• _What the task asks_
For this exercise, restate word for word only the lines from the one containing "Instruction: Select Alexandra" through the last line below. Pictures do not get copied.

• _Task material_
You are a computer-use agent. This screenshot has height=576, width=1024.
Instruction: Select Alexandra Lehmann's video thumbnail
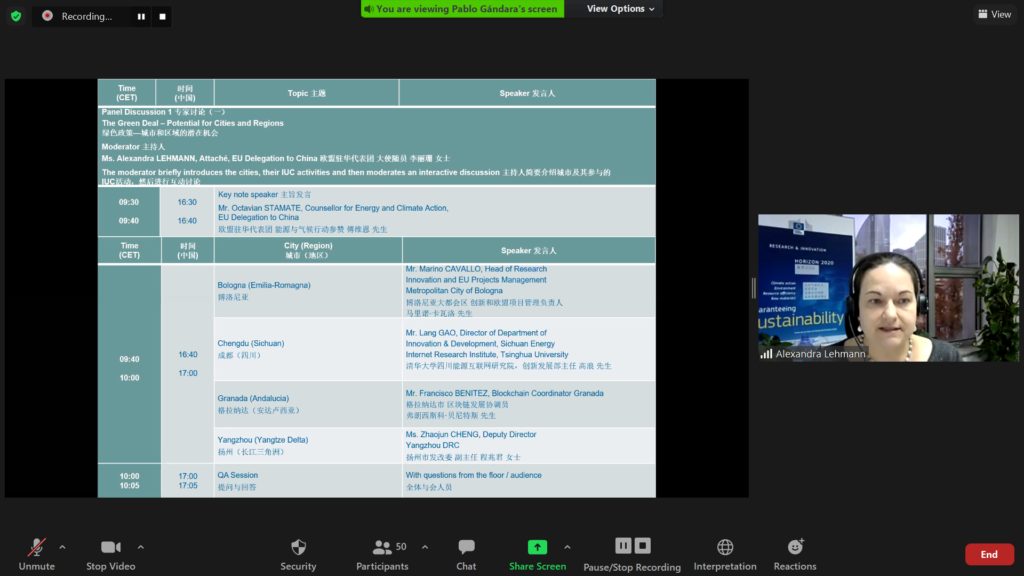point(888,288)
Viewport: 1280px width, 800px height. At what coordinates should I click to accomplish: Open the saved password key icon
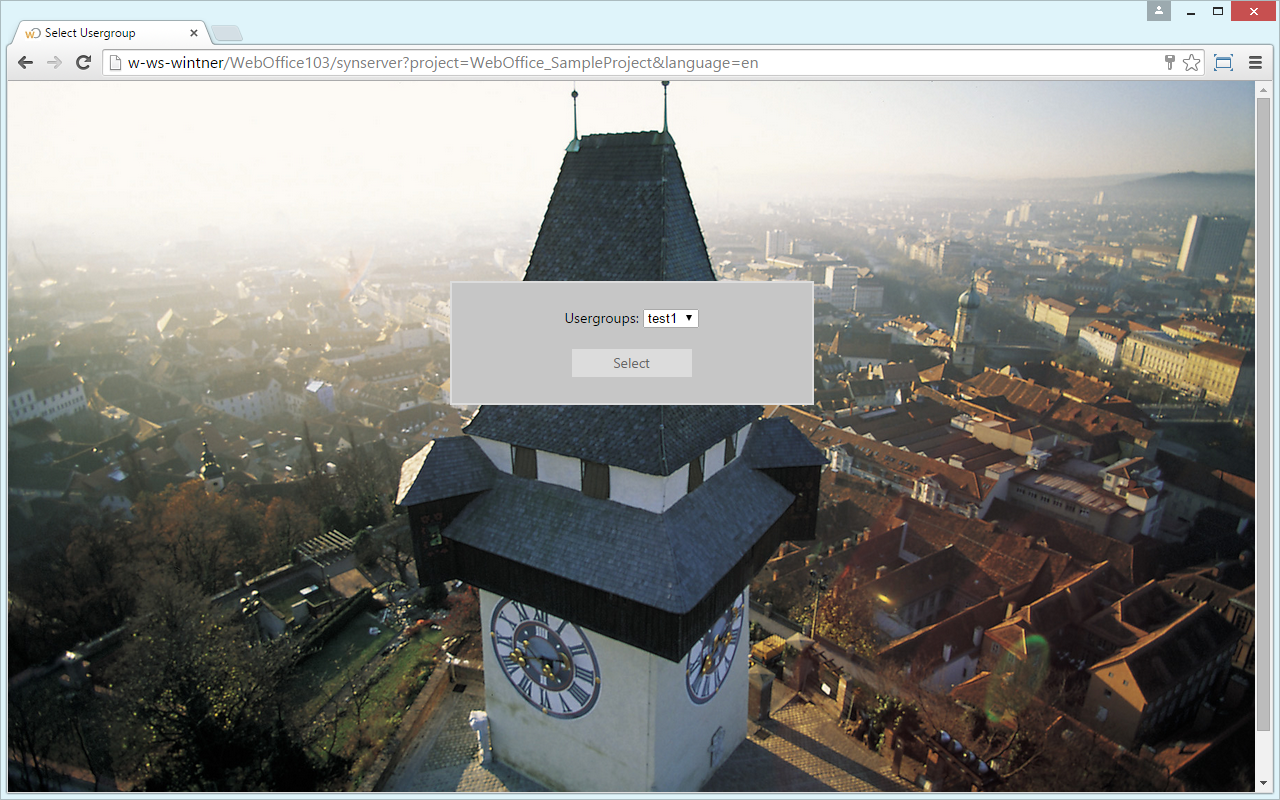[1169, 62]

• _Output below_
Instruction: Select Alexandra Lehmann's video thumbnail
point(888,288)
Viewport: 1280px width, 800px height. At what coordinates should I click to accomplish: Open the saved password key icon
[1169, 62]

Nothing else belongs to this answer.